First Release of Japanese Dependency Vectors

December 28th, 2009 No comments

At the end of last semester I finished the first version of Japanese Dependency Vectors (jpdv).  I had to give up on using Clojure at the last minute because it was taking me too long to make progress and I needed to have some sort of a working system to turn in for my NLP final project.

To accomplish this I rewrote jpdv in Java.  It took me about 18 hours of solid coding, minus time for food of course.

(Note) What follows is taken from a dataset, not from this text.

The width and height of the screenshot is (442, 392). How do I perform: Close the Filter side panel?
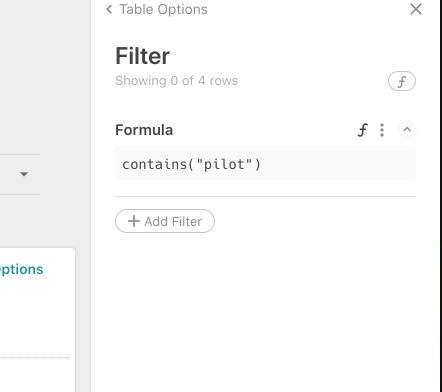416,9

The software can now generate both context-based and dependency-based vector spaces for Japanese text that has been pre-parsed with CaboCha.  It can also generate a similarity matrix for a given vector space using the cosine similarity measurement.  I still need to add a path selection function to throw out paths that are too long and a basis element selection function that determines which N basis elements to keep out of all those discovered, but I will add those to the next release.  I’m thinking of writing the path selection and basis element selection functions as Groovy scripts so that they can be supplied at run time.  This would allow for better customization of the system at run time for a given task.

More information can be found here and on the GitHub page.

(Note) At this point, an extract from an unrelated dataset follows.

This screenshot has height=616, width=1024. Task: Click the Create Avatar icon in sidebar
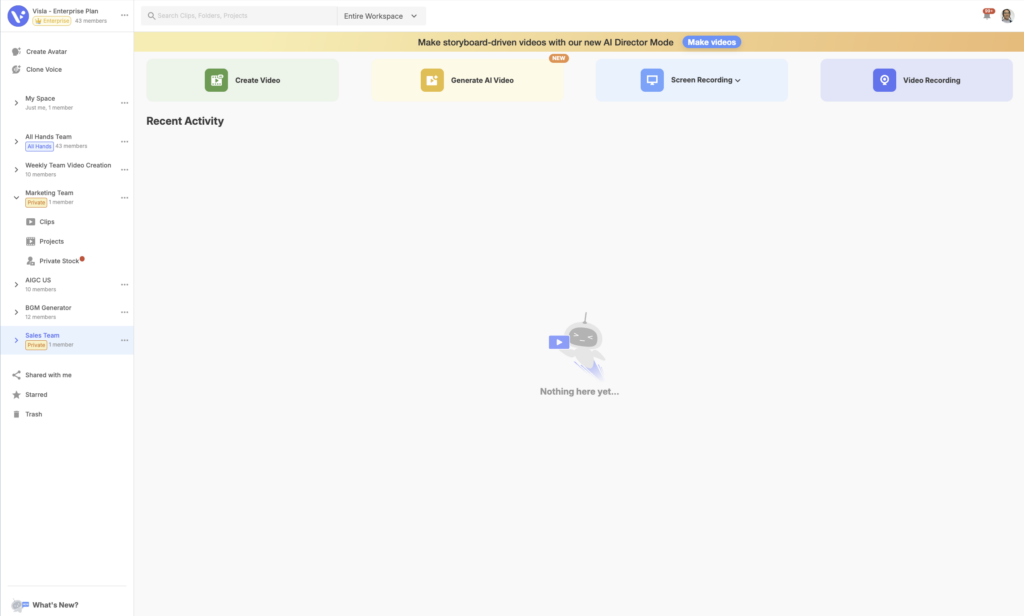[16, 51]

Here is an example similarity matrix generated by the current version of jpdv:

WORD コンピュータ 兄弟 赤い 電話 青い 黒い
コンピュータ 1.00000 0.06506 0.07563 0.00000 0.07760 0.00000 0.00000
兄弟 0.06506 1.00000 0.19929 0.00000 0.14947 0.00000 0.00000
0.07563 0.19929 0.99999 0.00000 0.19833 0.00000 0.00000
赤い 0.00000 0.00000 0.00000 1.00000 0.00000 0.00000 0.01352
電話 0.07760 0.14947 0.19833 0.00000 1.00000 0.00000 0.00000
青い 0.00000 0.00000 0.00000 0.00000 0.00000 1.00000 0.00000
黒い 0.00000 0.00000 0.00000 0.01352 0.00000 0.00000 1.00000

Japanese Dependency Vectors

December 3rd, 2009 No comments

I’ve been working on a new project I call “Japanese Dependency Vectors” or “jpdv” for short.  It’s a program that generates  dependency based semantic vector spaces for Japanese text.  (There’s already an excellent tool for doing this with English, which was written by Sebastian Pado.)

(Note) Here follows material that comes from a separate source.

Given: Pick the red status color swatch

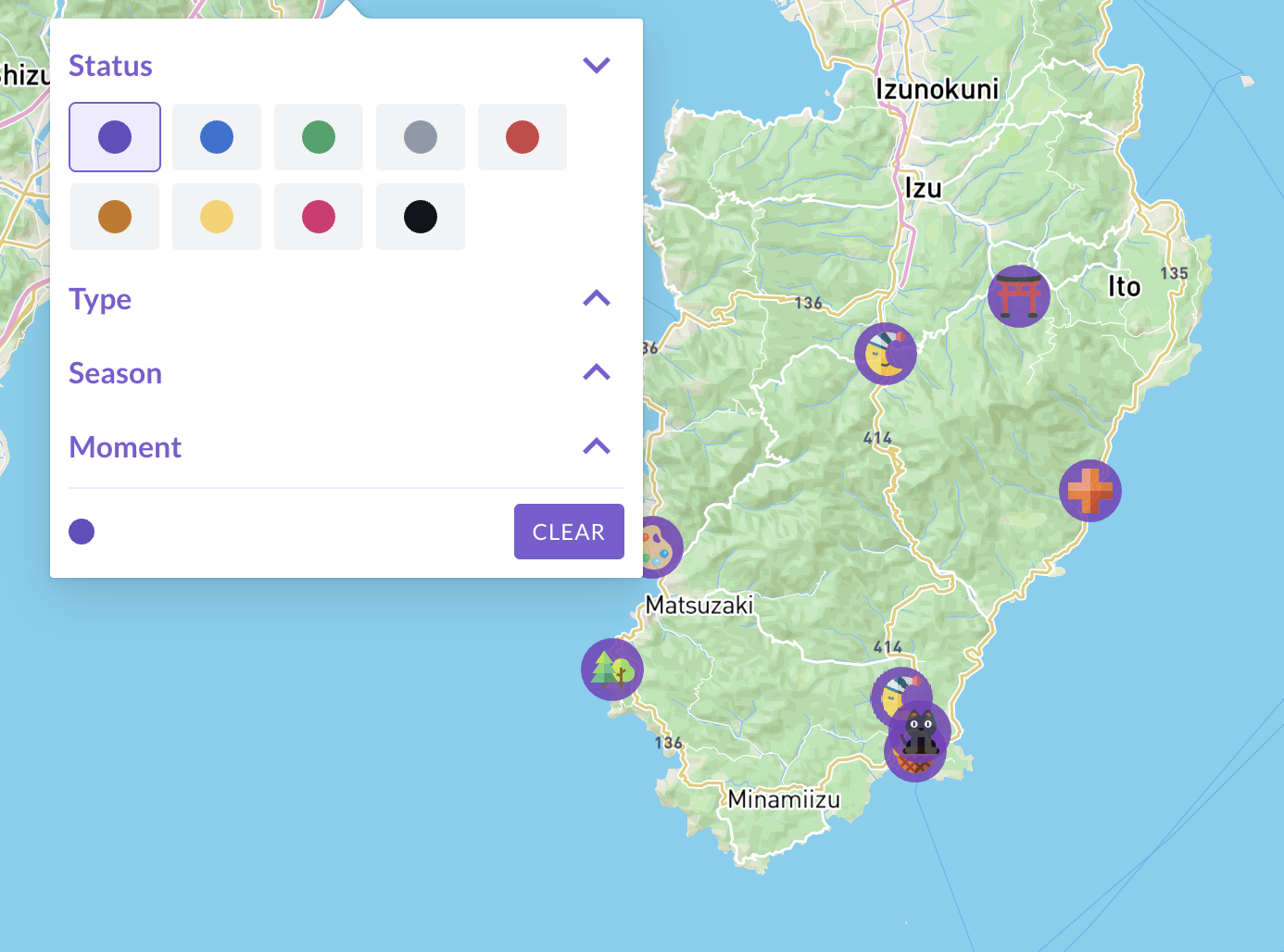Looking at the screenshot, I should pos(522,137).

However, jpdv still has a way to go before it works as promised.  So far the tool can parse CaboCha formatted XML and produce both a word co-occurrence based vector space and a slightly modified XML representation that better demonstrates the dependency relationships of the words in the text.  The next step is to use the dependency information to produce the vector space that I need.  Unfortunately, I only have until the end of next week to finish it, because I’m working on this as the final project in my NLP class this semester.  I also plan to use the vector spaces created by the tool to do word sense disambiguation for the SEMEVAL-2 shared task on Japanese WSD.

(The image included here was generated by jpdv as a LaTeX file from one of the sentences I’m using for testing.)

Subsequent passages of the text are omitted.